To be able to control the temperature of the motor oil in the test rig according to the stated requirement specification was some sort of control unit necessary to control the new heating element. The two ways that were investigated further was a thermostat with an on-off control unit and a proportional-integral-derivative controller (PID Controller) with a sensor. The two different units were chosen due to their widely usage in the field of working with heating elements.

3.8.1. Proportional-integral-derivative controller

PID-regulator is a general name where a linear combination of proportional, integral and derivative action of a regulating error are used to calculating a control signal. PID-controllers are the most common controller in the industries, and are estimated that it’s used in over 95% of all control circuits (Häggblom, 2015, p.7-1).

A PID is good option to use when controlling a process with slow dynamic, especially temperature and vapour pressure due to the derivative part is “predicting” the future inputs. (Häggblom, 2015, p.2-10). Figure 19 below is an example of how a PID could look like.

Click-target data:
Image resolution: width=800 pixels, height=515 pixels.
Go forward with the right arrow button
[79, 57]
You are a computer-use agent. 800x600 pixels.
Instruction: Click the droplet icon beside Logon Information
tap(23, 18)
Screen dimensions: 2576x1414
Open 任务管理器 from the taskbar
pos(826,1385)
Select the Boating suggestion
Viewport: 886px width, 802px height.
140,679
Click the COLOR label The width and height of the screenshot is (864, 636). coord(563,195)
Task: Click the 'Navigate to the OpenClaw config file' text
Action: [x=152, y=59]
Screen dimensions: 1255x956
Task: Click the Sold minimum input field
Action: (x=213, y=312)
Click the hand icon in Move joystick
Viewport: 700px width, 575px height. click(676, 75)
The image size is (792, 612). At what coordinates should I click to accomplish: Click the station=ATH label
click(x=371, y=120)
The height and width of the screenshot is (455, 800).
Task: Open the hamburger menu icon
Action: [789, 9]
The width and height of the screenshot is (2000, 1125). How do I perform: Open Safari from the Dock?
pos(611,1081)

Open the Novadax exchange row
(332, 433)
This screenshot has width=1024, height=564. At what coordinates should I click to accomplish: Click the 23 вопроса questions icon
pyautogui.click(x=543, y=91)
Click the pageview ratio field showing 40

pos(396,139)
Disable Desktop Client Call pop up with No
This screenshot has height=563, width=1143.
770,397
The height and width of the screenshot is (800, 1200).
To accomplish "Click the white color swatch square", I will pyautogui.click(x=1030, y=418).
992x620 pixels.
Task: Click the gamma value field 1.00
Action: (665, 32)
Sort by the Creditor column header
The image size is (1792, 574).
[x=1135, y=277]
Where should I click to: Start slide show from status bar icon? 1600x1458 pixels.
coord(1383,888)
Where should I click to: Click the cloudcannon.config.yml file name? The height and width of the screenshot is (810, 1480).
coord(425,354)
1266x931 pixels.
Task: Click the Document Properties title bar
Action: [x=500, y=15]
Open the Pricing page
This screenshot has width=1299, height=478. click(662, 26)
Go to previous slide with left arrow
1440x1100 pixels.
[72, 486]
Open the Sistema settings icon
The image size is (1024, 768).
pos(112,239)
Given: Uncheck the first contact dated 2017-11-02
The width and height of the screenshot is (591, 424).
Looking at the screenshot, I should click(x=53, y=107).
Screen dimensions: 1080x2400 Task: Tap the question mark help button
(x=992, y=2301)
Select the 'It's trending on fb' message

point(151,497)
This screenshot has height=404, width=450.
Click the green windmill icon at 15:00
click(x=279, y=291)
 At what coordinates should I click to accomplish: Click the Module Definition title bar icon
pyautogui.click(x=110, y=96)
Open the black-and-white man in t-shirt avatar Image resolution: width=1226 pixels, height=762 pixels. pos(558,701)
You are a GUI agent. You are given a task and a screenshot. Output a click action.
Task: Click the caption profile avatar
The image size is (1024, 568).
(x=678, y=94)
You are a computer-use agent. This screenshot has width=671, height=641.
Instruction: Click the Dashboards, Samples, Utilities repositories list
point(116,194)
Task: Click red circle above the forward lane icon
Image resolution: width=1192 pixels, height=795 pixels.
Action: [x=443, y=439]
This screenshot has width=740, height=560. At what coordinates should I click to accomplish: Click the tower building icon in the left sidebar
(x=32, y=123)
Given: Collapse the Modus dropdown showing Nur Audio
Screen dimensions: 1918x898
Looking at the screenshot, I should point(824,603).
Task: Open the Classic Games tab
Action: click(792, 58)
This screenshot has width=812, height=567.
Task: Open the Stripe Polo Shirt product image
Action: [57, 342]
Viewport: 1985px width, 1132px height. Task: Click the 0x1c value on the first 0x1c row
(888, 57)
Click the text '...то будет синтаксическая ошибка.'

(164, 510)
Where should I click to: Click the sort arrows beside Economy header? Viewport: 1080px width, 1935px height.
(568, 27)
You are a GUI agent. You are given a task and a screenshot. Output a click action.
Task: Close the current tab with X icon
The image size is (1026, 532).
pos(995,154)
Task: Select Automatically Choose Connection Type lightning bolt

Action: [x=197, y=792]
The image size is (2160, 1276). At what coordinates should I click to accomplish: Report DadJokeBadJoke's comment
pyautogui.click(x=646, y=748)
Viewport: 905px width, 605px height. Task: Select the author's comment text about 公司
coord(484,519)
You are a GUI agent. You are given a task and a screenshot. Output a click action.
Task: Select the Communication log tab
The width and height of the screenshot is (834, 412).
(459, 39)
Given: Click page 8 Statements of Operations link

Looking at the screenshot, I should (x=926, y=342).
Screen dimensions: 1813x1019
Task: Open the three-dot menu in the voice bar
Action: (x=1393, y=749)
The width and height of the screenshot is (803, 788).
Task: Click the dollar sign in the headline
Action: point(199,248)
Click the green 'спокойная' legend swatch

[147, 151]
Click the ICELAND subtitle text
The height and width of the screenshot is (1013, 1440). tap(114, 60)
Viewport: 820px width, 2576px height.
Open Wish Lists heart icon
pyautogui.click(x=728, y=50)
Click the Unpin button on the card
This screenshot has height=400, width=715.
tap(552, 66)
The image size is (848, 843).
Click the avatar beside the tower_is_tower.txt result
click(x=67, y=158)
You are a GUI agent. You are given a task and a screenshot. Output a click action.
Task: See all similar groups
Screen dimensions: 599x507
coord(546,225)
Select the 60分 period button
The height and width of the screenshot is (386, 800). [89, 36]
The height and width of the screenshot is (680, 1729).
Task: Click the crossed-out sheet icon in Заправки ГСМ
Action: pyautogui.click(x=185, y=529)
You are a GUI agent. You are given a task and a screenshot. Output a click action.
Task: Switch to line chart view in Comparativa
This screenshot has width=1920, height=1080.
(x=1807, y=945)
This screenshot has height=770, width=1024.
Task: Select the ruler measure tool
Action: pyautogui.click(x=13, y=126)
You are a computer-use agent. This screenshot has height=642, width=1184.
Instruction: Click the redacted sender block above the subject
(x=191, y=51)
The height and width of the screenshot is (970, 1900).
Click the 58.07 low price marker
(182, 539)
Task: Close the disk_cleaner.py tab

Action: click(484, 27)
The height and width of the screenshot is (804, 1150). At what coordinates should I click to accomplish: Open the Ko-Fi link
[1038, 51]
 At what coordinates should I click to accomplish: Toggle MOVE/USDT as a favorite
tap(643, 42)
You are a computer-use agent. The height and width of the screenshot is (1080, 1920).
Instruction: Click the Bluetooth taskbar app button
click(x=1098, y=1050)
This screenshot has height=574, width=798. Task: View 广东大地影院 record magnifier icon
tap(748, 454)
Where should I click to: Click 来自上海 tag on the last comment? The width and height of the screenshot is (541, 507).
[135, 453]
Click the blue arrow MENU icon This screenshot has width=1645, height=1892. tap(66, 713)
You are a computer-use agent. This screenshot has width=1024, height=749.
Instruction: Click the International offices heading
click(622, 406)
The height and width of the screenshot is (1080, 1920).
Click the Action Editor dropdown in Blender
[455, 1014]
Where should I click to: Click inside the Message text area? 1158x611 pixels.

Written task: According to the passage on temperature control, in roughly what share of all control circuits are PID controllers estimated to be used? The lines have no connection to the passage on temperature control.

Right answer: Over 95% of all control circuits.